EFSA announced on November 27, 2019, that CBDepot’s application on trans-Cannabidiol, synthesized as a novel food ingredient has been registered in the Register of Questions with the reference EFSA-Q-2019-00750. CBDepot’s dossier NF 2019/1371 was filed on October 24, 2019.

Now, with the first application on hemp-derived Cannabidiol as a novel food filed back in 2016 through Czech Ministry of Agriculture, and re-filed in early 2018 via EU electronic system, the group of companies around CBDepot covers both versions of Cannabidiol to be approved as an authorized Novel Food ingredient to be used in food supplements.

The application on isolated Cannabidiol, filed by Cannabis Pharma – one of the mother companies of CBDepot – arrived at a major milestone on July 10, 2019, when EFSA declared the dossier number NF 2018/0349 as suitable. However, the EU Commission has not declared this dossier as valid as of yet. This is the reason ESFA has not started with the Risk Assessment of this application.

We can only assume the reasons for this may be similar with what European hemp industry has been experiencing in the cosmetics sector since March 2019: “synthetically produced” Cannabidiol is allowed for cosmetics use without specific restrictions while Cannabidiol “derived from extract or tincture or resin of cannabis” bears a restriction “306” in CosIng database.

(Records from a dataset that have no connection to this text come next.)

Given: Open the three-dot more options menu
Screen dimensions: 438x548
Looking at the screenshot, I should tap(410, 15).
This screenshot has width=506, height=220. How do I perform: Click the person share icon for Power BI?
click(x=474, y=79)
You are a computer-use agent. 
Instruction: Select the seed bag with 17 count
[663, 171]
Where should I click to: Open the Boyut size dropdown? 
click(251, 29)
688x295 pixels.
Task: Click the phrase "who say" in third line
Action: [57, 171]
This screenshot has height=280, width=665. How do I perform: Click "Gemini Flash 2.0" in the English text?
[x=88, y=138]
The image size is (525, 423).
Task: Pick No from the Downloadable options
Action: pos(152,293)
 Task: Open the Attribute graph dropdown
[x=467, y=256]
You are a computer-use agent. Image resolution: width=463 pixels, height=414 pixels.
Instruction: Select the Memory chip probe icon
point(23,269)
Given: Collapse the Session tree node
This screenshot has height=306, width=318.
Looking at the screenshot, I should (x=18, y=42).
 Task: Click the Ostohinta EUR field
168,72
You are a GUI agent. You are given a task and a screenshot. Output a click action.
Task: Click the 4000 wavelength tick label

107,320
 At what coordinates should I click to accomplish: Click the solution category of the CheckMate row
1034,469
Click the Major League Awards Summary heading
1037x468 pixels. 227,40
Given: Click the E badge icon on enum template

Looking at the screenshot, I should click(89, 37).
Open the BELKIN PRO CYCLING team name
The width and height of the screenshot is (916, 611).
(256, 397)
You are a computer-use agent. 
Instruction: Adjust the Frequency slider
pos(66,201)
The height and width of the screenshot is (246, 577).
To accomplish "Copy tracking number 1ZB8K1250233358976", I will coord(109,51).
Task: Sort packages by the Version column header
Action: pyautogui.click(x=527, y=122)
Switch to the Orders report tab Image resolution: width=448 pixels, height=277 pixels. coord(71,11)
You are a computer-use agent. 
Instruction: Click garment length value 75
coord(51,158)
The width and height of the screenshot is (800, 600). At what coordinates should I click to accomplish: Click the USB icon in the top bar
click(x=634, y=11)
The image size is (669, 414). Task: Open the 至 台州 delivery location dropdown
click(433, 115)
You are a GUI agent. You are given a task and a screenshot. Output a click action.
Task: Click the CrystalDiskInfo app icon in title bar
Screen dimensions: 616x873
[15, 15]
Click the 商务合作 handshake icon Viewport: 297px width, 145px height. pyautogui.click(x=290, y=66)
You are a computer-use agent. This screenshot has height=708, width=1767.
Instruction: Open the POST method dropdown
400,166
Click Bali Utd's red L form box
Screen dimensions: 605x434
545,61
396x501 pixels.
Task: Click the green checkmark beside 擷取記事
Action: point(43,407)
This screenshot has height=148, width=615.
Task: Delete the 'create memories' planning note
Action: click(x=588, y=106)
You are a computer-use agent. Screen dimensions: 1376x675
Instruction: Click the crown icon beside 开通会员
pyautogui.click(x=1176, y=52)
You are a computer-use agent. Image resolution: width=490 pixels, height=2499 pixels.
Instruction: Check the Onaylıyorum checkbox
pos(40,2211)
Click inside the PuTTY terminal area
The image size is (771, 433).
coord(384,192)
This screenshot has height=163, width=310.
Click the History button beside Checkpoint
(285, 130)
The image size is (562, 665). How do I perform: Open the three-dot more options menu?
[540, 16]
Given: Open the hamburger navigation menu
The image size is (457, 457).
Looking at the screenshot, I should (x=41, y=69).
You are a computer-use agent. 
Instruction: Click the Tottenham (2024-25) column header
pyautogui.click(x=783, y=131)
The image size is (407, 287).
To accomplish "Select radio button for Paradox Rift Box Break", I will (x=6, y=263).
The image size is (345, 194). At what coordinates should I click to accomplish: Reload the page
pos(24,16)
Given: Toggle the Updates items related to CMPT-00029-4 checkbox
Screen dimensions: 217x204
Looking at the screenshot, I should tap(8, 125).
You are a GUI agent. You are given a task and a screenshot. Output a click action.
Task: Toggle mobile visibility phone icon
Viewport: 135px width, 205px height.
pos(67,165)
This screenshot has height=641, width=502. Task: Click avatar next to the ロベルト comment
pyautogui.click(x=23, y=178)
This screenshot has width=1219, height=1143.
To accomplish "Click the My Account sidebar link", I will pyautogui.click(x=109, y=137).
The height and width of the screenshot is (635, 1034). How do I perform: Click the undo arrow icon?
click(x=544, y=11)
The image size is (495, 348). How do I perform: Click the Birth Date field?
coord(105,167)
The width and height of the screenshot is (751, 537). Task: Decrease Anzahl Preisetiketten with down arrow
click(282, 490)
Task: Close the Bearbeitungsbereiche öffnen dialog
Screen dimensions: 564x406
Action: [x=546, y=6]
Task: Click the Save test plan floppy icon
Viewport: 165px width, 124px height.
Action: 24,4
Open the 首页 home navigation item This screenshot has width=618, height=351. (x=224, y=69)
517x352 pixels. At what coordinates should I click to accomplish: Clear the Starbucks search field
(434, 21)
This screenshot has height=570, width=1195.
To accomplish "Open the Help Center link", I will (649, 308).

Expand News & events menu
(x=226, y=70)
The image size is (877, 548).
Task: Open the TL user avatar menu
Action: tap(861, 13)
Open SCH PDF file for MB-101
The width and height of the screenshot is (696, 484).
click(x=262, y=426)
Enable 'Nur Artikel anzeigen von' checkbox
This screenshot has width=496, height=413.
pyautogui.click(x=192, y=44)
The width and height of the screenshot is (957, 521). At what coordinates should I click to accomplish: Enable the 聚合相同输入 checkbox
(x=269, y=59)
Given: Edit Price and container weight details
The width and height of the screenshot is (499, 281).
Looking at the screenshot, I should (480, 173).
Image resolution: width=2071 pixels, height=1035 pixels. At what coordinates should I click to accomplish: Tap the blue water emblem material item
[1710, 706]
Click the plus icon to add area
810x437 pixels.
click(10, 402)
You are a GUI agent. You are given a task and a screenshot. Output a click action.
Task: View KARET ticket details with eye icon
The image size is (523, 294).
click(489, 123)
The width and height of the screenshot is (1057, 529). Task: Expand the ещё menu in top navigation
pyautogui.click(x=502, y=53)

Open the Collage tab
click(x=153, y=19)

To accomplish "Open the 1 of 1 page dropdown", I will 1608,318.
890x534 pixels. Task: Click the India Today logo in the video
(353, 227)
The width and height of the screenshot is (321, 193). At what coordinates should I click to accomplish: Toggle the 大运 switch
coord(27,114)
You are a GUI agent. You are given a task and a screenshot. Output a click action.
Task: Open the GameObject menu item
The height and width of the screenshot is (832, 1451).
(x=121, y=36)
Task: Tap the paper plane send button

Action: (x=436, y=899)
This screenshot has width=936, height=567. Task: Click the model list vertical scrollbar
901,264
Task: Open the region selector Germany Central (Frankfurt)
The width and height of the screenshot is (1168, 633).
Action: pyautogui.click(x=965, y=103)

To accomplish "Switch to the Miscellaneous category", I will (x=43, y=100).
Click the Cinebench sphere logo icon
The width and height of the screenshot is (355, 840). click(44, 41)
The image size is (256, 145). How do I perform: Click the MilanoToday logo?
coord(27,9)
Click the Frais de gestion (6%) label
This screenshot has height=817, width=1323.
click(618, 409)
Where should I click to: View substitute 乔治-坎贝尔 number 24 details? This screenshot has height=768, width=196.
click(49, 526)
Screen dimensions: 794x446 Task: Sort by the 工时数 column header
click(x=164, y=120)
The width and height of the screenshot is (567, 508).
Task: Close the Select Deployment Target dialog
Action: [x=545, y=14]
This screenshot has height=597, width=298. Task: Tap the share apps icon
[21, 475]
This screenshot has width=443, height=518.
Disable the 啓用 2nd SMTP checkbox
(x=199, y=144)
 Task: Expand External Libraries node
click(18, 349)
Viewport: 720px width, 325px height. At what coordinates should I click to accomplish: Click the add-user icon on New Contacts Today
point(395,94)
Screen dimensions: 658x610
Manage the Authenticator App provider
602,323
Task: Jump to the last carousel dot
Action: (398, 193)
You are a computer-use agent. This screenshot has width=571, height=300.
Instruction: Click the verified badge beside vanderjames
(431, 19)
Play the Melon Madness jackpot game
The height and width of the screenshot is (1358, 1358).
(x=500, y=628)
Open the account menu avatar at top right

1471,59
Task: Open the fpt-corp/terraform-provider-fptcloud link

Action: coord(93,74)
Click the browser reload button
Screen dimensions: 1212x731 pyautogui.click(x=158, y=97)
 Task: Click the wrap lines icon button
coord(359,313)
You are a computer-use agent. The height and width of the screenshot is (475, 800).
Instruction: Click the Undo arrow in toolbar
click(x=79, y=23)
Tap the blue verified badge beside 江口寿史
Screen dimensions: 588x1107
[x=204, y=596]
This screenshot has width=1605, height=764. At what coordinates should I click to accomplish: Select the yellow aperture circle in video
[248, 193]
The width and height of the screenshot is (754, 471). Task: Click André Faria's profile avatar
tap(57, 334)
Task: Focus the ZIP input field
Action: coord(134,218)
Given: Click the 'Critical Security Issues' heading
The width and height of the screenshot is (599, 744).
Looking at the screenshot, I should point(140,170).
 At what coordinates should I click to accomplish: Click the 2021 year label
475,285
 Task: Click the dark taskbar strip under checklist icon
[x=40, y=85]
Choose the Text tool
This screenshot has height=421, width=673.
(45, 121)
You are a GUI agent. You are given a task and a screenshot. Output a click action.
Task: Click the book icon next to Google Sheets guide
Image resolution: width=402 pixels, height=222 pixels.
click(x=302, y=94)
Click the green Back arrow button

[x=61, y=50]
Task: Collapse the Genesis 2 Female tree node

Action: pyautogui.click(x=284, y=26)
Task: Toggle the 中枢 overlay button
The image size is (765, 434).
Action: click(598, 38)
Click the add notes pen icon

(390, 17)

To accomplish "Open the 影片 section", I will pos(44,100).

Restriction “306” refers to Schedules I and II of 1961 Single Convention on Narcotic Drugs as per Annex II of REGULATION (EC) No 1223/2009 on cosmetic products.

CBDepot believes the source of chemical substance does not matter in its assessment of legality, provided it was manufactured according to legal requirements in the country of origin. Still, by filling application for authorization on synthesized Cannabidiol, CBDepot hopes to lift the legal prejudices on this molecule based on its source.